In “A Different War” (1990) Lucy Lippard speaks of the Vietnam war as the most significant event to initiate the formation of conceptual art. Conceptual art in this context was as a reaction against the misuse of information and language and can be seen further as a critique against the institutions that exploited them. The critique against consumer culture that delivered ‘war images’ to one’s living room in the format of a television screen, caused Martha Rolser to respond with her work series “Bringing the War Home: House Beautiful” (1967-72), just to name one example.

To Joseph Kosuth, conceptual art was the “art of the Vietnam war era”. Kosuth’s work, such as “One And Three Chairs” (1965), problematized the representation of the object, the visual and verbal definition of its content.

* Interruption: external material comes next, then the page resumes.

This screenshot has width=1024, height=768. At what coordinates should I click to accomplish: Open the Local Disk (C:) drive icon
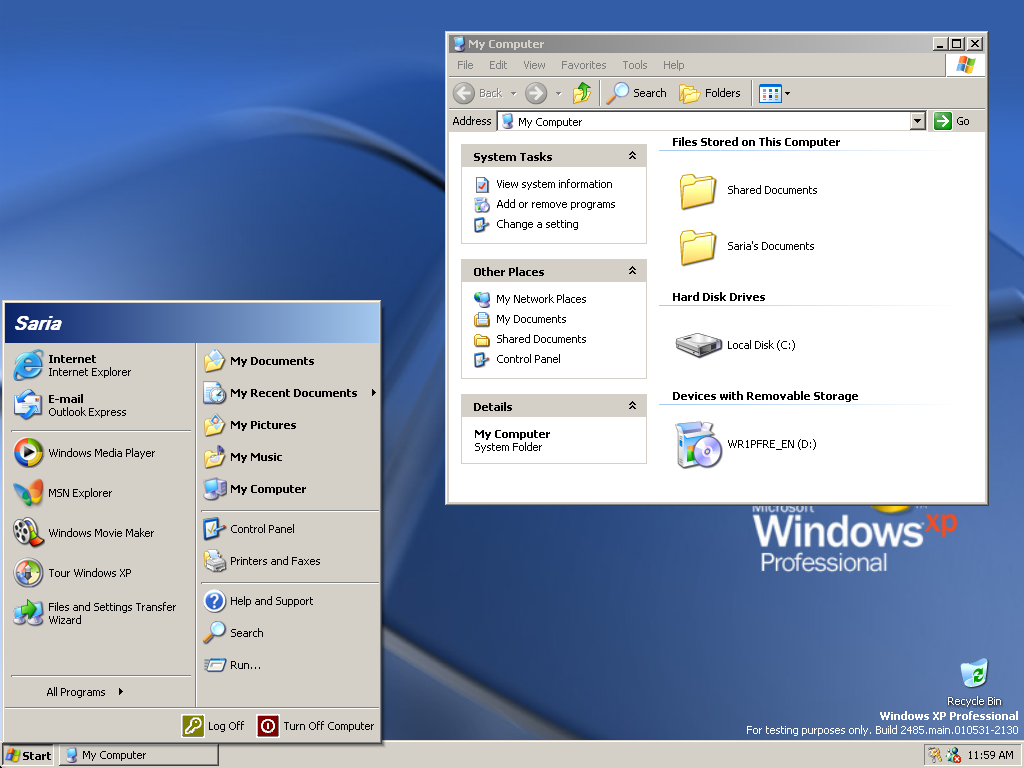[698, 345]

In relation to the Vietnam war on TV, it questions the accuracy of the reportage, between the image and its reading.

The question of how images and their reading relate to text was a central question when I was working with Vincent Bevins, a journalist and Southeast Asia correspondent for the Washington Post, on the newspaper articles for “Remote Viewing”. Newspaper articles as a medium allowed us to provide simple exposition as well as interrogate the very way that modern journalism, in many ways like the Ghost Tape, relies on deeply-held beliefs and assumptions to create specific effects in material human subjects. The political economy of writer vs. reader, in our case the outsider, the American writer versus the Vietnamese audience, and I myself as the artist standing between these two poles exposes the complex relationship of the conditions of the works as we made them. But the articles also bring into question the relationship between real published news at the time (i.e. in the 1969 article) and our “alternative” news outlet. In the age of Trump, Twitter and privately sponsored blogging, any absurd claim can be deployed effectively as fake news as long as the writer possesses the platform or social media outlet to publish it for the audience. And yet, through framing, and playing on reader expectations, misinformation and propaganda can be created entirely through the transmission of facts. Even the most “trueful” journalist accounts suffer some tension as they sit between facts, norms, and desires.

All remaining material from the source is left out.